For Wikipedia, all fields of Parametric type are default print fields1, if they are present in the referenced articles.

Field Name JSON Type Haven OnDemand Index Type Field Description
The following fields are available for all the Wikipedia content.
content String Index  
content_length Number Store Only  
modified_date Timestamp Date  
reference String Reference  
title String Index  
wikidata Number Numeric  
wikipedia_alias String Index Aliases of the title of this page (obtained from aliases in wikidata), returned as pipe-separated strings, for example, {“wikipedia_alias”: [ “Barack Obama|President Obama|Barack Hussein Obama” ]}.
wikipedia_alttitle String Index Alternative titles for this page (obtained from pages that redirect here), returned as pipe-separated strings.
wikipedia_category String Parametric Categories into which this page has been placed. Multiple categories are returned as separate items in a list, for example, { “wikipedia_category” : [ “Government”, “Government institutions” ] }.
wikipedia_id Number Numeric The internal Wikipedia ID of the page.

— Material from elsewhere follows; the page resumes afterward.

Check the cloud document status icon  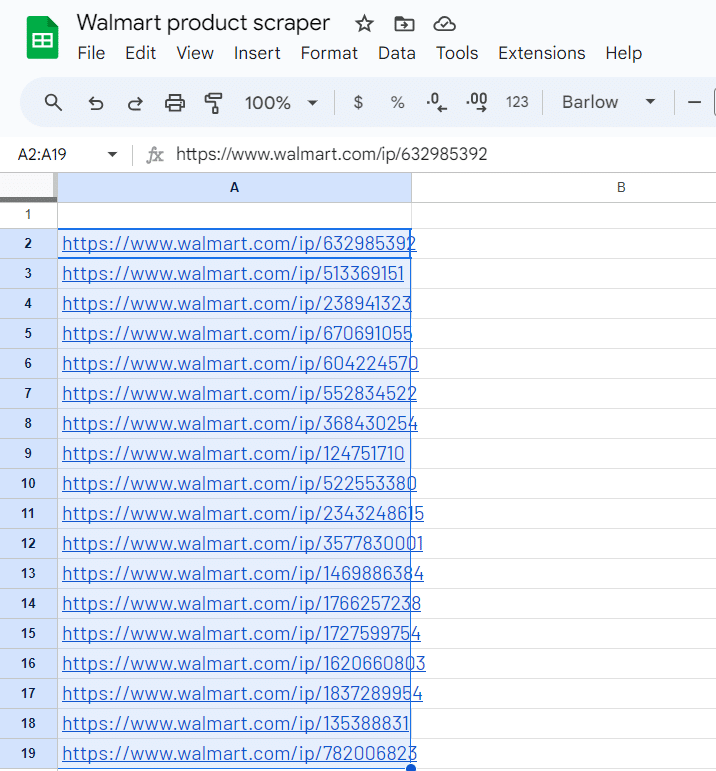coord(445,24)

It is unique for a page, but not all IDs are used because of deleted pages.
wikipedia_rank Number Rank A measure of the importance of this page (obtained from the number of links to this page and its redirects).
wikipedia_type Enum Parametric A broad classification of this page (for example, person, place, book), translated into the language of the index.
The following fields are available for entries for people.  
person_date_of_birth Date Date  
person_date_of_death Date Date  
person_profession String Parametric  
The following fields are available for entries for places.  
lat Number Numeric Latitude.
lon Number Numeric Longitude.
place_country_code Enum Parametric  
place_elevation Number Numeric Height above sea level in meters.
place_population Number Numeric  
place_region1 String Index First level region of the item. (US state, UK country, French region and so on).
place_region2 String Index Second level region of the item. (US county, UK county, French departement and so on).

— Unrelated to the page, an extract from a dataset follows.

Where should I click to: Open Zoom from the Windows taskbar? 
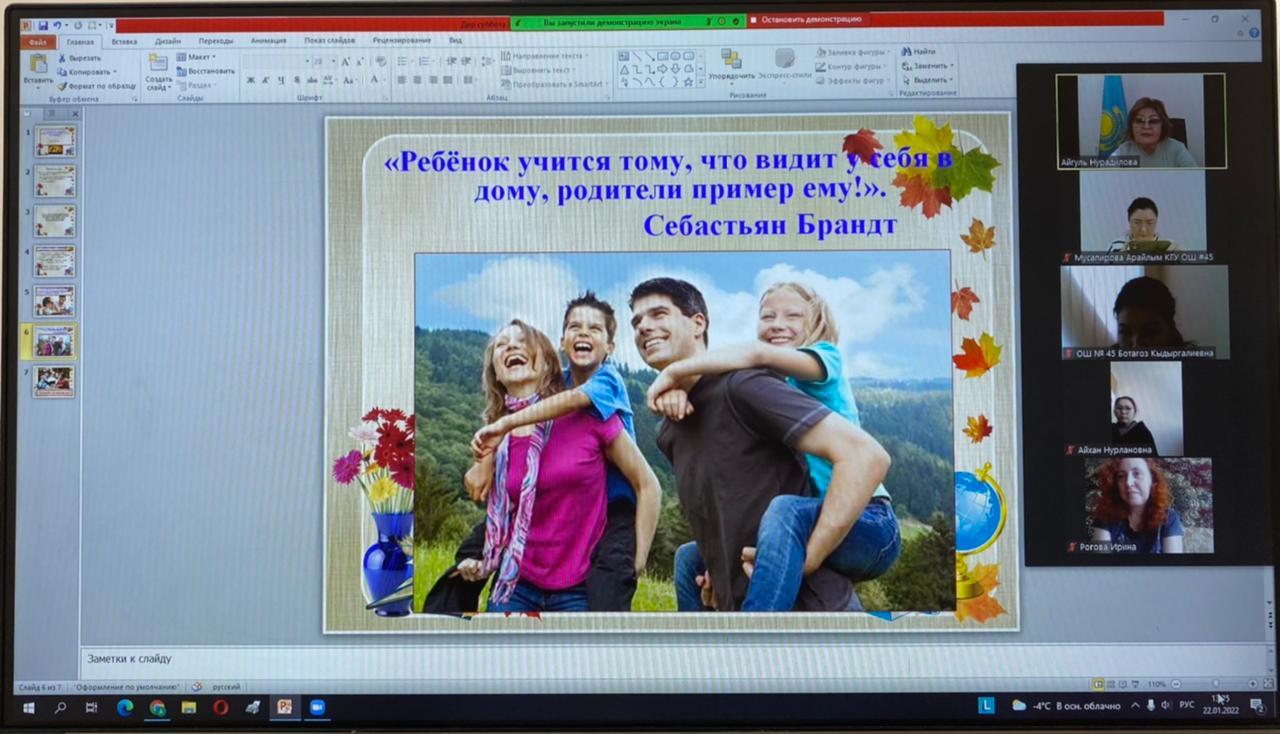[317, 707]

1Default print fields are fields which appear in responses when the print parameter is set to fields and the print_fields parameter is not set. The title and reference fields are default print fields in all queries. Some Public Text Indexes have additional default print fields.

News

The News data set provides a searchable index of abstracts from leading News Websites, which is updated in real time.

The News data sets are available for the languages shown below. The data index has a start date of 2nd May 2014.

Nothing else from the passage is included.